There's also Amedeo Nazzari, in the role of the prison doctor, and it is he who, during the trial, launches a precise je accuse towards French law of those times (just after the end of World War II) where the guillotine was still in use.

There was war, therefore, with all its horrors. There was poverty and the deepest hunger hand in hand with total ignorance, and out of hunger one could do anything, from prostituting oneself to killing someone.

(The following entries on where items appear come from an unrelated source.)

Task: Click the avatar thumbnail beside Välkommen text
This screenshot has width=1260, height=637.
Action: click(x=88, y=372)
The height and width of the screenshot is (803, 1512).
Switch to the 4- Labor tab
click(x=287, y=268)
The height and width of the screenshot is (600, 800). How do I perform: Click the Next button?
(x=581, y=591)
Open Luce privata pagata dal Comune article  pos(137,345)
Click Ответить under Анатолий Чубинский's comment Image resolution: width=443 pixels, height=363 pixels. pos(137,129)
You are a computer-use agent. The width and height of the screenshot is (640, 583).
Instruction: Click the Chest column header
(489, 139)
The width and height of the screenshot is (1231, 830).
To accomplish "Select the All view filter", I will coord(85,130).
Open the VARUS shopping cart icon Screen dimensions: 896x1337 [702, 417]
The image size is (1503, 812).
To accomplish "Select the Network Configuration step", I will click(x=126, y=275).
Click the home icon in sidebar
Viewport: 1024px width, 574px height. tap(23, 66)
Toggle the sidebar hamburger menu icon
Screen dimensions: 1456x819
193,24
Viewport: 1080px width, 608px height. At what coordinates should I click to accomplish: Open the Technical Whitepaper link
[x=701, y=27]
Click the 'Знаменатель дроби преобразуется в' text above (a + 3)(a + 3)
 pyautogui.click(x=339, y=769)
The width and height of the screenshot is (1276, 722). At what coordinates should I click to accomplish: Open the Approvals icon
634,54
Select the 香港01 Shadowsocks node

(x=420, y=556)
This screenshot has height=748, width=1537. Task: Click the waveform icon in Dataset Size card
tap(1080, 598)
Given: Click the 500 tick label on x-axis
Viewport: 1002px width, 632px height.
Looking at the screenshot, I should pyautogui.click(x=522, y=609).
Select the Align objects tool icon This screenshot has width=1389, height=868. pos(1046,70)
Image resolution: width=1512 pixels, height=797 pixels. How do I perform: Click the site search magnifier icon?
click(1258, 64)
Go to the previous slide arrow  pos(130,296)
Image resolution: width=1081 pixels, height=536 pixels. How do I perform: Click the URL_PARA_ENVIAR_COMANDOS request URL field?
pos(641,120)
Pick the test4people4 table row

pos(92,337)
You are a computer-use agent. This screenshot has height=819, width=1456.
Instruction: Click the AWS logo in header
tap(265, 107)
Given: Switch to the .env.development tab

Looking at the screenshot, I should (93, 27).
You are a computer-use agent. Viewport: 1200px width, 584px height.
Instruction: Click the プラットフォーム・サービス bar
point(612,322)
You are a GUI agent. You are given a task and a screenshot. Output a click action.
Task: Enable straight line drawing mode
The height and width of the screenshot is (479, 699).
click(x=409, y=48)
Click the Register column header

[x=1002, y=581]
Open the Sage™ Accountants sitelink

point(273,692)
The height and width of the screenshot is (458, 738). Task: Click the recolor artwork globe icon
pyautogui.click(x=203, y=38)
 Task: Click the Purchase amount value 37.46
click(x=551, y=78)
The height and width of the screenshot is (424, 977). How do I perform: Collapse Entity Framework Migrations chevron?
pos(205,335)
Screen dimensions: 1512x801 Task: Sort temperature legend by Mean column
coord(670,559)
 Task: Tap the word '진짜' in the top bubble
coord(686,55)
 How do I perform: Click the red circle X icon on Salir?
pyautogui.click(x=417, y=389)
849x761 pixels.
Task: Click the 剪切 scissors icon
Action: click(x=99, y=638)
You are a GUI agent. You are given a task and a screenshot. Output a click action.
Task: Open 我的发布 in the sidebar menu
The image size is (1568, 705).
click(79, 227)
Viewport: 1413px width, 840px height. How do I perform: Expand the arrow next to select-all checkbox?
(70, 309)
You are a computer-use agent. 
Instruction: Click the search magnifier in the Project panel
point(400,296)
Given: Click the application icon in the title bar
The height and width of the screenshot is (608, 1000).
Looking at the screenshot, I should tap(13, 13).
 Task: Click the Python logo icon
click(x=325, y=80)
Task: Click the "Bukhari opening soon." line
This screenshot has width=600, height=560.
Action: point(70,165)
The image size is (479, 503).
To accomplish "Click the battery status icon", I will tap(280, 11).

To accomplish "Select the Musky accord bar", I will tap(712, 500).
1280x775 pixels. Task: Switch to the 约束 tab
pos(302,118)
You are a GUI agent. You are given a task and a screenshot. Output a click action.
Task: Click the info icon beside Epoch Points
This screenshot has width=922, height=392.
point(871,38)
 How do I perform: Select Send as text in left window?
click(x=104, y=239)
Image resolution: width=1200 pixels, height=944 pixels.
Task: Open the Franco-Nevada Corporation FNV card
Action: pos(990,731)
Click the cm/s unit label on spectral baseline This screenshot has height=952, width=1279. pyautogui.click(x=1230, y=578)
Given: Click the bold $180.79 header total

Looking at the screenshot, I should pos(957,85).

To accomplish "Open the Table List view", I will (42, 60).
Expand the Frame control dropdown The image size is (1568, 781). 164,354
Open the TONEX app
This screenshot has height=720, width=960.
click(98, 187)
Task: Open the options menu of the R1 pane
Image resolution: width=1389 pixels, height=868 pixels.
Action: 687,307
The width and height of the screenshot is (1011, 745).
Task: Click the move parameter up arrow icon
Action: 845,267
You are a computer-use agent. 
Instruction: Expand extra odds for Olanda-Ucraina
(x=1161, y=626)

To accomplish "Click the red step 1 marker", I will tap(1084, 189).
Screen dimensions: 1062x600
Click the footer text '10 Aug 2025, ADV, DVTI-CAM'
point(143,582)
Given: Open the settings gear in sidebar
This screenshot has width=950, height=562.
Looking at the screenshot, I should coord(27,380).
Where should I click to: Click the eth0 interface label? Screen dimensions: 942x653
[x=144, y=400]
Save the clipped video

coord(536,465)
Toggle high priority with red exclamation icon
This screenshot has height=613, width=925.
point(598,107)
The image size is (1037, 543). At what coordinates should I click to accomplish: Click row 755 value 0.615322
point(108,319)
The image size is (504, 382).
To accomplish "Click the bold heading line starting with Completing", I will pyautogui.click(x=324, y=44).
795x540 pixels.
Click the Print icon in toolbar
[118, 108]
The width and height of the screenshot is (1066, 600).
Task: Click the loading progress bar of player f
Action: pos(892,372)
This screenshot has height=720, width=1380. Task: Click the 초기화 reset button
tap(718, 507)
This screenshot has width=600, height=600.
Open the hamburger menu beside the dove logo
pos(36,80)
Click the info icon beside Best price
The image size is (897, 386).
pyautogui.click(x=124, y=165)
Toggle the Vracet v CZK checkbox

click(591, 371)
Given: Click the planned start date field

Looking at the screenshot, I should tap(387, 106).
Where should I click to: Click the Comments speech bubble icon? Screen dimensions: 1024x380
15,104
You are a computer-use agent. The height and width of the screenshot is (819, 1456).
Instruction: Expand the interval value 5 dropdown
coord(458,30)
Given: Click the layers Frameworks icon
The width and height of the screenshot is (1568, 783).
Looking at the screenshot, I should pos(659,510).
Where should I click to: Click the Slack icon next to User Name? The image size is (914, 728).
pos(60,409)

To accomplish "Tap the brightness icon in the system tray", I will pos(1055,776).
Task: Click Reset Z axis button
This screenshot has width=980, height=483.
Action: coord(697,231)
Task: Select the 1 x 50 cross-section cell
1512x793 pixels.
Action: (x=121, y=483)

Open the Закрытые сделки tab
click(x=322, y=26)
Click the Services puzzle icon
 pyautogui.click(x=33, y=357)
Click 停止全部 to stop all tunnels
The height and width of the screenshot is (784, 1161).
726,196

This is why a young man, dirt poor, without a father, with an alcoholic mother, a prostitute sister, and a younger brother in worse condition than him (note that the young actor is excellent) will end up in jail and be sentenced to the guillotine for murder.

All the short first part with hunger, the war, corpses to be disposed of, the resistance and the murders is extraordinary, but it's when the boy is arrested that the film truly begins... A condemned to death. In a cell with other death row inmates like him, all terrified, waiting for the call. They come at night without making a sound... it's when you hear no noise that you are in danger; they can come at any moment...

Condemned to death enclosed in an isolated cell away from all other detainees. Faced with the grievances of the opponents of the atrocious guillotine (the death penalty in France would be abolished only in 1981), the response was to "set an example" (so you'd "learn your lesson" as they'd say from where I come from) or to "teach a lesson."

The topic is more complex than it seems if we add potential judicial errors and if we do not take into account the social or psychological distress that leads some individuals to kill others only to then be killed themselves... The film also criticizes the church, indeed, because at the point of death the priest would give you the last kind-hearted sermon (repent? come on, repent, kiss the crucifix, do be good).

Are we all murderers then? Who knows... today it's trendy to say JE SUIS "something," but that's another story (maybe).